Poluição plástica na Amazônia é maior do que se estimava e ameaça populações tradicionais, diz estudo
Estudo da Fiocruz e Mamirauá aponta grave contaminação
Um estudo coordenado pela Fundação Oswaldo Cruz (Fiocruz), em parceria com o Instituto de Desenvolvimento Sustentável Mamirauá, revela um cenário alarmante: a contaminação por resíduos plásticos está disseminada em ecossistemas terrestres e aquáticos da Amazônia, com riscos diretos à saúde humana, especialmente de populações ribeirinhas e indígenas.

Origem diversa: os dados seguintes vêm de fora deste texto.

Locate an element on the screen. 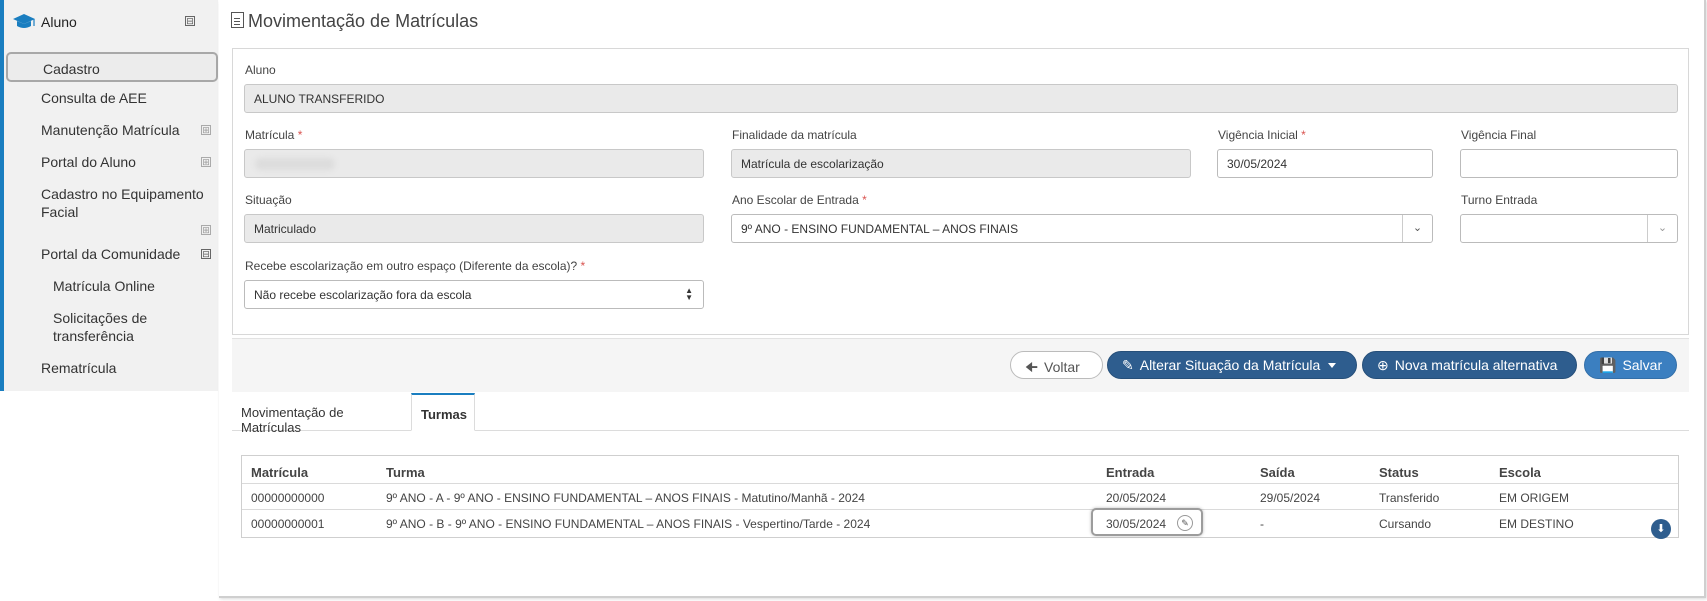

Publicado na revista científica Ambio, o artigo intitulado Plastic pollution in the Amazon: the first comprehensive and structured scoping review é a primeira revisão sistemática da literatura sobre poluição plástica no bioma. Foram analisados 52 estudos revisados por pares, que identificaram a presença de resíduos em fauna, flora, sedimentos e água – variando de macro a nanoplásticos.
Segundo o epidemiologista Jesem Orellana, da Fiocruz Amazônia, o estudo evidencia um problema de dimensões muito maiores do que se imaginava. “Revisamos uma gama de relatos sobre lixo e fragmentos de plástico em ambientes terrestres e aquáticos, o que indica um impacto muito maior do que a maioria das pessoas supõe. O momento parece oportuno para discutir esses resultados, sobretudo em tempos de COP30 na Amazônia, palco propício para o debate de soluções”, afirma.
Orellana lembra ainda que o prazo limite proposto pelas Nações Unidas para a elaboração do primeiro tratado global contra a poluição plástica venceu em 14 de agosto, quando cerca de 180 países deveriam apresentar propostas. “O estudo foi desenhado devido à inadiável necessidade de se encarar o problema”, reforça.
Crise global, impactos locais
A bióloga Jéssica Melo, primeira autora do artigo, explica que a poluição plástica é uma crise global ainda pouco estudada na Amazônia – mesmo sendo a maior bacia hidrográfica do mundo e com o segundo rio mais poluído por plástico do planeta. “A contaminação de fontes importantes de alimentos e de água representa um grande risco para populações tradicionais. Identificamos lacunas urgentes em pesquisas, especialmente em fauna não piscícola, tributários, áreas remotas e outros países amazônicos. Destacamos também a necessidade de mitigação por meio da gestão de resíduos e da educação”, observa.
Entre as lacunas, Melo cita a ausência de estudos sobre nanoplásticos na região, tema já mais explorado em outros continentes.
Falta de infraestrutura e políticas públicas
Pesquisadores do Instituto Mamirauá, baseados em Tefé (AM), destacam que o perfil do lixo doméstico mudou drasticamente nas últimas décadas. “Antes, os resíduos eram majoritariamente orgânicos — cascas de frutas, restos de peixe. Hoje, os rios estão repletos de garrafas PET e embalagens de macarrão instantâneo”, relatam.
O problema é agravado pela falta de infraestrutura de coleta e reciclagem no interior amazônico. “Enquanto cidades como Rio de Janeiro e Salvador avançam com restrições a canudos e isopor, não conheço nenhum município no interior do Amazonas que ofereça reciclagem ou medidas para reduzir o impacto do plástico. Precisamos de políticas públicas que considerem os desafios do isolamento geográfico das comunidades”, acrescentam os pesquisadores.